The leased property is Tamtron’s facility in Tampere, where, among other things, onboard scales are manufactured and the necessary cleanrooms for sensor production are located. Rental costs have decreased slightly compared to the pre-listing level (2020-21: 337-344 TEUR).

  • The company purchases services worth €425k from a company fully owned by Pentti Asikainen.

Purchases from Wuzhou City Tamtron Science and Technology Co, owned by Asikainen, consist of metal component procurement from the Chinese market (e.g., sensor frames and cast parts). Tamtron has several sources for these types of semi-bulk components, including in Europe. They are usually cheaper in China, but lead times are longer. In practice, these procurement sources are used depending on the situation and where it is most advantageous to purchase at any given time. The company is not specifically dependent on WCTST, but it offers an easy channel for the company, acting as an intermediary for a wider group of Chinese subcontractors. The company was founded about 20 years ago as a subsidiary of Tamtron (as part of a larger investment plan), but plans apparently changed, and the company remained under Asikainen’s ownership when Intera Partners acquired Tamtron in 2011.

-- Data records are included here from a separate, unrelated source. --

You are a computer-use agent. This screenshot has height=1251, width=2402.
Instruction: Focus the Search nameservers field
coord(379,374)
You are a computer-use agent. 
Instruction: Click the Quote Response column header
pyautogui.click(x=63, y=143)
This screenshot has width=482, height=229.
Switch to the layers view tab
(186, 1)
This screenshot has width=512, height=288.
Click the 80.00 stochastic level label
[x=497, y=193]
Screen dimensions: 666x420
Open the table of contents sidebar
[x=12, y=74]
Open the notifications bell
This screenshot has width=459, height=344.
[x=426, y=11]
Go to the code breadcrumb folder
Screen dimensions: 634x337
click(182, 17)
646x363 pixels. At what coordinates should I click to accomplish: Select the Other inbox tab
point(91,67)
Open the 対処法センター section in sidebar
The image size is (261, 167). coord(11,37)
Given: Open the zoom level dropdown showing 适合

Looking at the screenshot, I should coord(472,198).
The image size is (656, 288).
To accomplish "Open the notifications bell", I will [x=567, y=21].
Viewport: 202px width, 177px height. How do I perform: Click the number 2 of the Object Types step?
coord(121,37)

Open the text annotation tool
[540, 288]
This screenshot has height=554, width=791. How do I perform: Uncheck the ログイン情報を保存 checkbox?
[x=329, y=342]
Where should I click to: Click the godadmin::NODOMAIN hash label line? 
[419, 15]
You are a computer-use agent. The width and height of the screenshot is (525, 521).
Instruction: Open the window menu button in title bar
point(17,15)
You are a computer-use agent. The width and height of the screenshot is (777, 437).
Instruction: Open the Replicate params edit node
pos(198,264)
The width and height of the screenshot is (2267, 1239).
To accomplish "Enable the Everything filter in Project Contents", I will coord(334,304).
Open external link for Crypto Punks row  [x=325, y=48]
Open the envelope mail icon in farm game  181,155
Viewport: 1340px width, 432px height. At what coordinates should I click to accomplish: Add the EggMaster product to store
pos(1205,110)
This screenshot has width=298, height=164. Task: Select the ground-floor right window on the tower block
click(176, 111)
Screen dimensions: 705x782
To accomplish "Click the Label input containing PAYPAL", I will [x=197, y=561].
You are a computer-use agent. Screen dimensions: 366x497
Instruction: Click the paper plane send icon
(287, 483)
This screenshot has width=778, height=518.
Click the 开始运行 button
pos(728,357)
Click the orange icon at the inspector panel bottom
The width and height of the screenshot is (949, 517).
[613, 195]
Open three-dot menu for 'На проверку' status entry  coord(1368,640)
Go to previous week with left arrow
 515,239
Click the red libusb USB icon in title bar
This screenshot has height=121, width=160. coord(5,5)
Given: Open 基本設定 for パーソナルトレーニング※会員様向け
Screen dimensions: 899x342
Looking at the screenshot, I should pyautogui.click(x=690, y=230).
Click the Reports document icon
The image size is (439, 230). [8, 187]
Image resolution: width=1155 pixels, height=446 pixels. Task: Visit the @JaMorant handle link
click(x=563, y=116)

As stated in the IPO prospectus, the company maintains that both of the aforementioned commercial relationships are based on standard commercial terms. For example, the rent level has been verified by external appraisers to be at market rates. However, it is practically impossible for a retail investor to accurately assess the profitability of these business relationships from Tamtron’s perspective. Concentrated ownership can generally be seen as a risk for minority shareholders, but in Tamtron’s case, I haven’t specifically sensed anything suspicious. The majority owner’s financial interest through Tamtron shareholdings is, however, clearly greater than the aforementioned business relationships.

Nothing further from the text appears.